Já no âmbito hospitalar, e da prática clínica, o documento da FEMI defende “uma estratégia e acções por parte do sector da saúde para reduzir a pegada ecológica e colocar em práticas ambientalmente sustentáveis”. Este esforço pode traduzir-se na adopção de diversas medidas, como por exemplo a redução de lixo hospitalar, a eliminação de inaladores de dose calibrada que recorram a clorofluorcarbonetos, a substituição de equipamentos de uso único por opções reutilizáveis ou a introdução de refeições baseadas em vegetais nas cantinas dos hospitais e encontros científicos.

No que toca à FEMI, e às sociedades médicas que representa, o documento refere a importância de a saúde planetária estar presente não só nos encontros e congressos de Medicina Interna, mas também nos cursos médicos de graduação e pós-graduação. O artigo faz ainda o elogio da criação de actividades educacionais e de ferramentas que ajudem os internistas a reduzir o consumo energético e a emissão de gases durante a prática clínica.

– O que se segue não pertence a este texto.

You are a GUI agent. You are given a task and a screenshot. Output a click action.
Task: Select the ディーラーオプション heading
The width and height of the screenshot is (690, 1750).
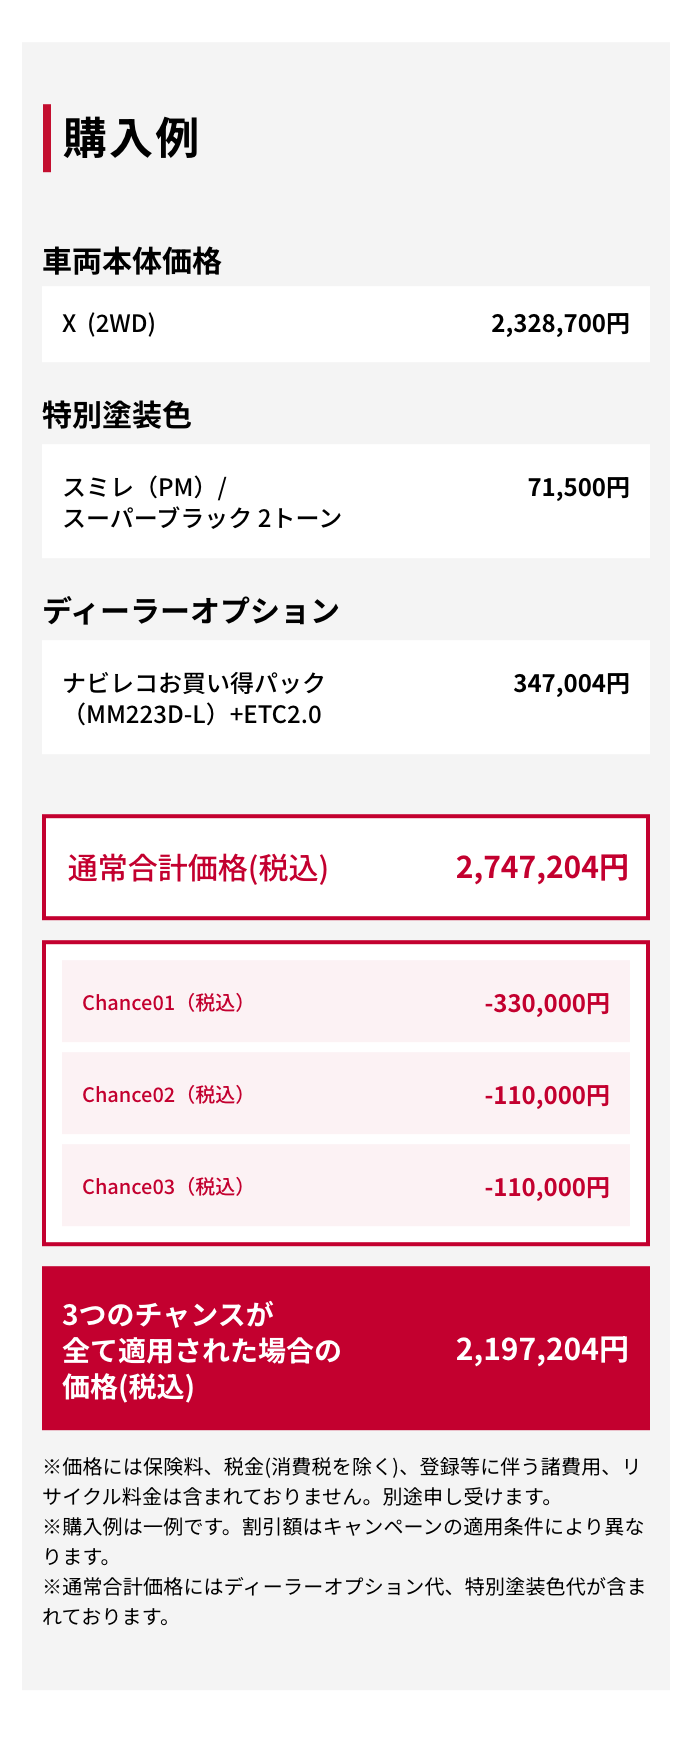coord(191,610)
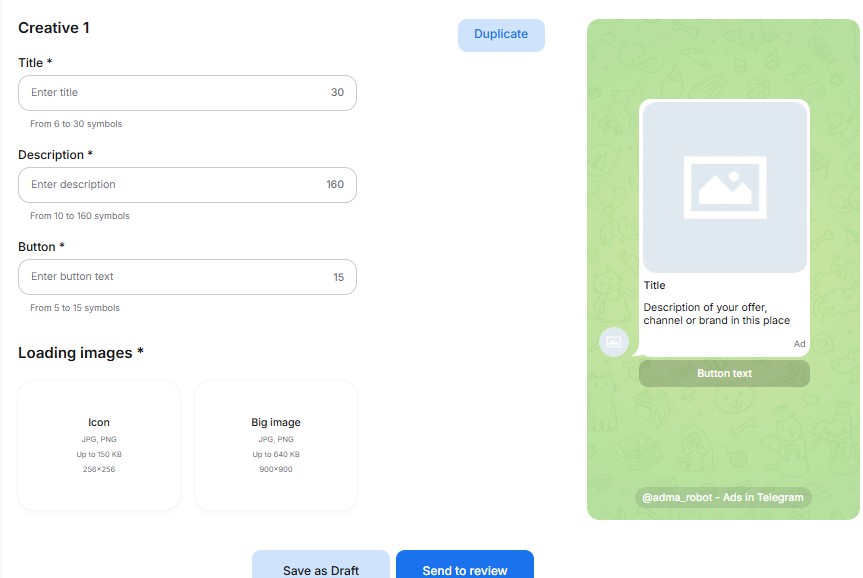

Há ainda a necessidade, segundo o artigo, de preparar estes profissionais para cuidar melhor dos pacientes que sofrem as consequências climáticas. Da saúde mental às migrações ou aos conflitos, motivados por eventos climáticos extremos e pela escassez de recursos essenciais à vida, são inúmeros os riscos e contextos de vulnerabilidade a que a população fica exposta com a subida das temperaturas (ver infografia).

Malefícios catastróficos para a saúde

No ano passado, um grupo de cientistas internacionais também publicou um editorial conjunto em mais de 200 revistas científicas dedicadas à saúde pública, incluindo a The Lancet e a BMJ, alertando para os efeitos nefastos que a crise climática terá na vida das pessoas. “A ciência é inequívoca: um aumento global de 1,5 graus Celsius acima da média pré-industrial e a perda contínua de biodiversidade trazem o risco de malefícios catastróficos para a saúde que serão impossíveis de reverter”, alertavam no artigo.

As mudanças climáticas têm impacto “brutal” na saúde humana. A OMS estima que as alterações no clima já custem hoje cerca de 150 mil vidas todos os anos. As ondas de calor e a poluição atmosférica são a face mais óbvia da relação entre saúde e clima, mas há muitas outras esferas do bem-estar humano nas quais a subida da temperatura global e a degradação dos ecossistemas podem tocar.

Peguemos o exemplo das doenças infecciosas emergentes em humanos que são de origem zoonótica, ou seja, doenças animais que são transmitidas a pessoas. Tanto a desflorestação como a intensificação da actividade agro-pecuária, em grande parte para dar resposta à maior procura de proteína animal, são factores que contribuem para o surgimento de novas pandemias. São perturbações no ambiente que favorecem a emergência de novos agentes patogénicos.

A ocorrência de novas pandemias é apenas um exemplo dos riscos que a degradação ambiental e a crise climática colocam para a saúde humana. Entre 2030 e 2050, a OMS prevê que as alterações climáticas provoquem cerca de 250 mil mortes adicionais por ano com resultado da malnutrição, malária, diarreia e ondas de calor. E, por isso mesmo, o sector da saúde desempenha um papel crucial não só para dar resposta aos desafios futuros, mas também para mitigar as consequências da mudança do clima.